Zo Good to Be Back: Mourning's return has the Heat ready to pounce on a Finals appearance.
Gary Dineen/NBAE Photos

Key Reserve: More will be asked of backup point guard Anthony Carter due to a late-season injury to Tim Hardaway that could slow the vet guard. Carter doesn't have Hardaway's range, but he's careful with the ball and is a good penetrator. He also brings youthful athleticism off the bench, a commodity in the Heat locker room.

Key Long-Range Gunner: Defenses are well aware of Jones and Hardaway's ability to hit from long range. The guy who should get a lot of open looks is Bowen. B.B. certainly has the ability to hit from downtown, but he's streaky. He hit six three-pointers in one game against the Bucks in November, but shoots just a shade over 33 percent for the year. If Bowen can connect, then Miami's opponents are in trouble.
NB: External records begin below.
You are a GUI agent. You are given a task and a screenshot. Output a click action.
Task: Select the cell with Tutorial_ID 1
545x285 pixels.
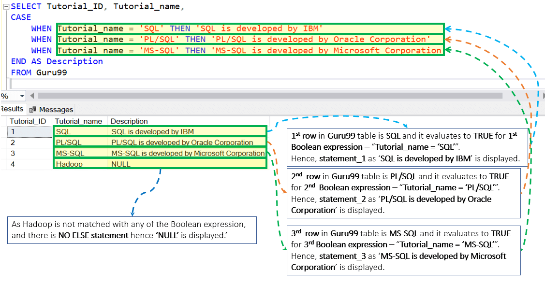pyautogui.click(x=28, y=131)
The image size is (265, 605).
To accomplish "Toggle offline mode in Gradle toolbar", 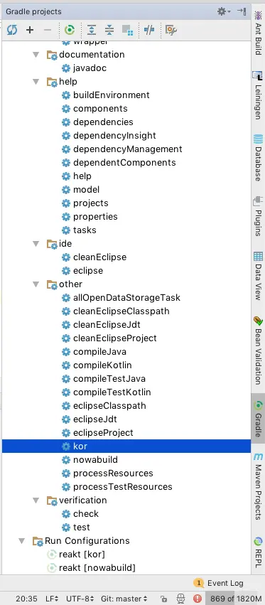I will (149, 30).
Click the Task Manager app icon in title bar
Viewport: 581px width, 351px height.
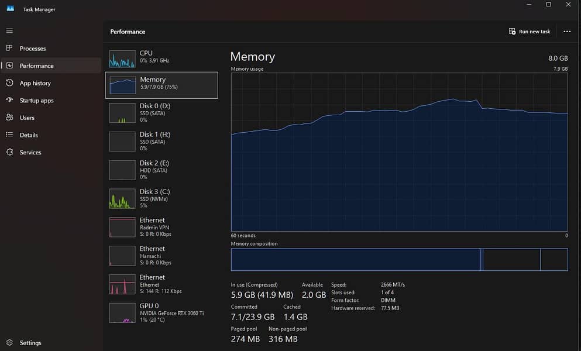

Key Individual Performance: Nine points on 3-11 shooting? Six rebounds? Nineteen minutes played? That would hardly seem to constitute a big game, but the fact alone that Zo was even able to set foot on the court after being diagnosed with a career-threatening kidney disease was cause for celebration in Miami. The Heat went on to lose the game in question to the Raptors on March 27, but the final score was secondary to the big guy's emotional return.

Key Newcomer: Mase made the All-Star team. Grant made up for Zo's absence in the post. The Heat wouldn't be the third seed if both didn't come on board this season. Choosing between the two is like being asked to pick between Run and DMC. You'd be illin', indeed.

Key Tidbit: Bruce Bowen's favorite movie is "The Color Purple." The Heat are hoping they can replace the colors of purple and gold as NBA champions in 2001.